What advice would you give to students implementing these new practice methods?

My presentations contain a lot of information and it can definitely be a little overwhelming. I would encourage students to pick one idea that resonates with them and to implement that to their practice. I can guarantee that students are generally practicing in the worst possible way to get better, and in many cases, they would actually be better off not practicing! Once they are comfortable with that one idea, they should move onto the next and keep adding on. Students may be skeptical at first, but I promise that it will work.

What is the planning process behind each of your video series?

I always start with something I am personally interested in for my own practice. First, I perform a literature search and start reading as much as I can. For any given presentation, I read at least 50 different research papers in order to gain a full understanding of the topic. Then, I package the information in a way that is understandable to a person without a scientific background and also relate it in a practical way to performing. It is one thing to know the information, but it is another to be able to apply it effectively. Then, I organize the presentation in a narrative vein, basically telling the story of the research in the best way possible. After I make the presentation, I often write a paper that goes with it which helps me to clarify my thinking.
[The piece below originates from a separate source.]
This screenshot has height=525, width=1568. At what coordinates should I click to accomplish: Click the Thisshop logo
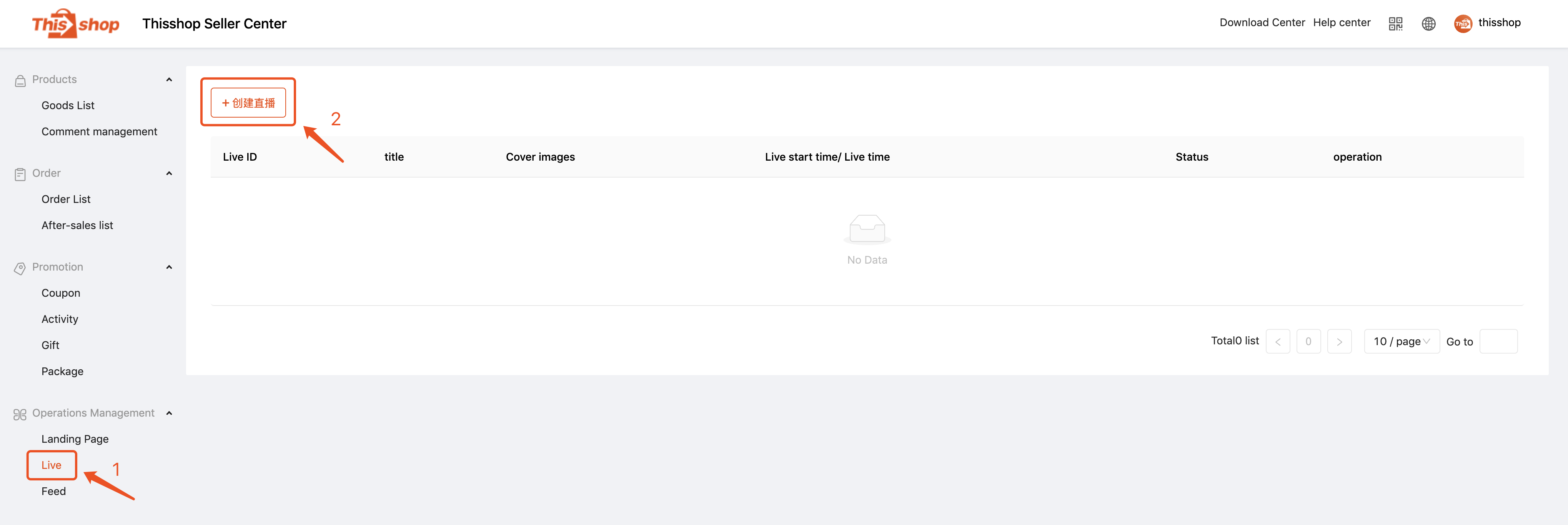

Image from Music and the Brain video

What do you hope people take away from your series?

My main hope is that musicians learn more efficient and more effective ways of practicing as we spend so much of our lives in the practice room. Growing up, I thought that practicing was so frustrating and the biggest waste of time. This was because I didn’t understand how the brain learned and what I had to do to practice well. Once you understand the principles of practicing, it can be so fun. Secondly, I have a personal crusade against the world talent. It should be banned in the vocabulary of teachers and students, because it truly doesn’t affect how much success one can have. Based on research, you can literally become successful at anything if you know how to practice.

Can you give a teaser for your upcoming video series?

My upcoming series is about spaced practice. The research shows that you learn faster and retain more information with the more breaks you take. It’s incredibly counterintuitive but this research has been known since the 1880s! When quarantine happened, I finally had the chance to experiment and was not scared in case it backfired since all the concerts were cancelled. It was incredibly successful, and I knew I had to make my next series on this.